Hawaii advocates for “death with dignity” legislation to allow the hopelessly ill the choice to end their suffering on their own terms have felt for 20 years like Charlie Brown and his football — so close, but always snatched away.
Measures permitting terminal patients to ask their doctors for lethal prescriptions have twice passed one house of the Legislature, only to die in the other.
This year is looking like it might be the charm after
the House passed a medical-
aid-in-dying bill, 39-12, and sent it to the Senate, which last year approved similar legislation, 22-3.
The bill cleared its first Senate hearing Friday before the Commerce, Consumer Protection and Health Committee, passing unanimously and without amendment, leaving a Judiciary Committee hearing before a possible final vote.
After coming so far, hopefully a bill with such strong legislative and community support is beyond being derailed by egos, political rivalries and relatively small policy differences between the houses.
This legislation has been diligently vetted by Hawaii lawmakers over many years and is now law in five other states without adverse consequences.
The latest bill is based on Oregon’s 20-year-old Death with Dignity Act, a similar law enacted in California in 2016, and safeguards added by local legislators.
To obtain a lethal prescription, a patient would need certification from two physicians that he or she has less than six months to live, is mentally able to make an informed decision, is not being coerced by others and has been counseled on comfort options.

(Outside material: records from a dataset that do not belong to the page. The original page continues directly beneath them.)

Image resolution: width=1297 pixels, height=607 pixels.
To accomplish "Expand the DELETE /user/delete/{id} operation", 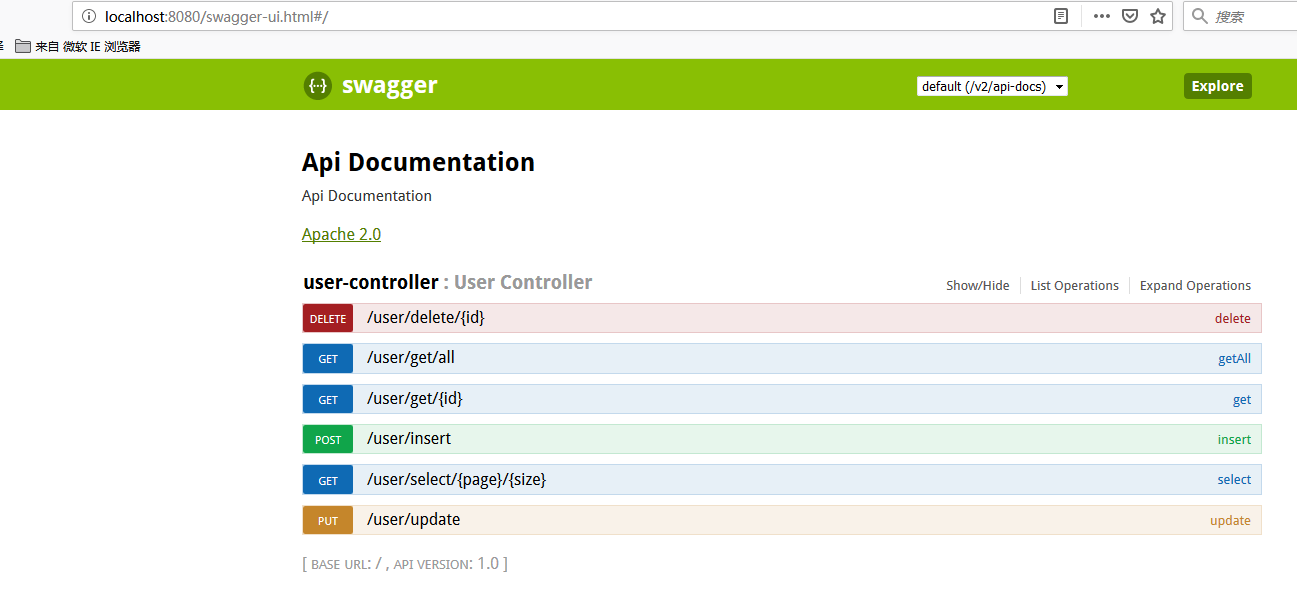I will (781, 318).
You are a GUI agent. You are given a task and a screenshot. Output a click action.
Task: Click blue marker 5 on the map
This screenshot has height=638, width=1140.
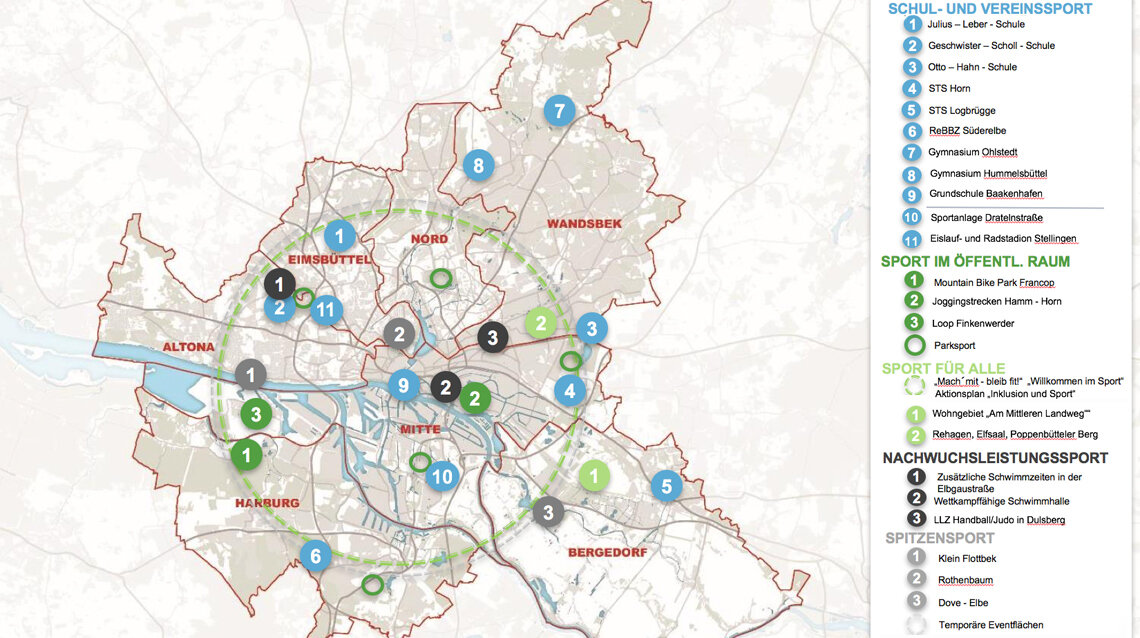pyautogui.click(x=666, y=487)
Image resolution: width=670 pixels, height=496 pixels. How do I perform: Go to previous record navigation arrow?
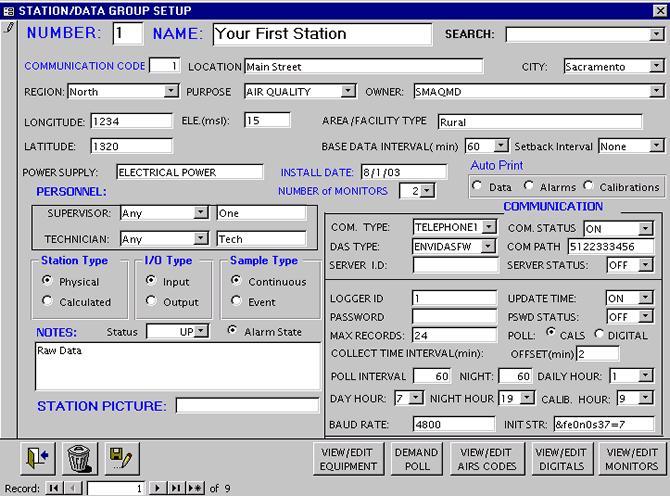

Patients must make a written request with two witnesses and also two verbal requests 20 days apart. Counseling from a psychiatrist, psychologist or clinical social worker is mandated — a safeguard that goes beyond other states — and patients must ingest the medication without a doctor’s help.
Death should never be taken lightly and it makes good sense to start conservatively with safeguards; the law can be refined in future years, as happened with medical marijuana.
There’s no avenue for further appeasing religious opponents, who have made clear that no safeguards will satisfy them.
They have a right to live their own lives according to their beliefs, but not to force their beliefs on the majority who don’t share them.
Life is precious, but it ends; it is basic compassion to allow sound-minded adults to end it on their own terms when intolerable pain and lost bodily function make a life of any quality impossible.
In the House debate, Rep. John Mizuno, who chairs the Health and Human Services Committee, described it as “the defining civil rights struggle of our time.”
With such lofty words,
61 of the 76 legislators on record in favor of medical aid in dying and Gov. David Ige on board, it’s time to get it done.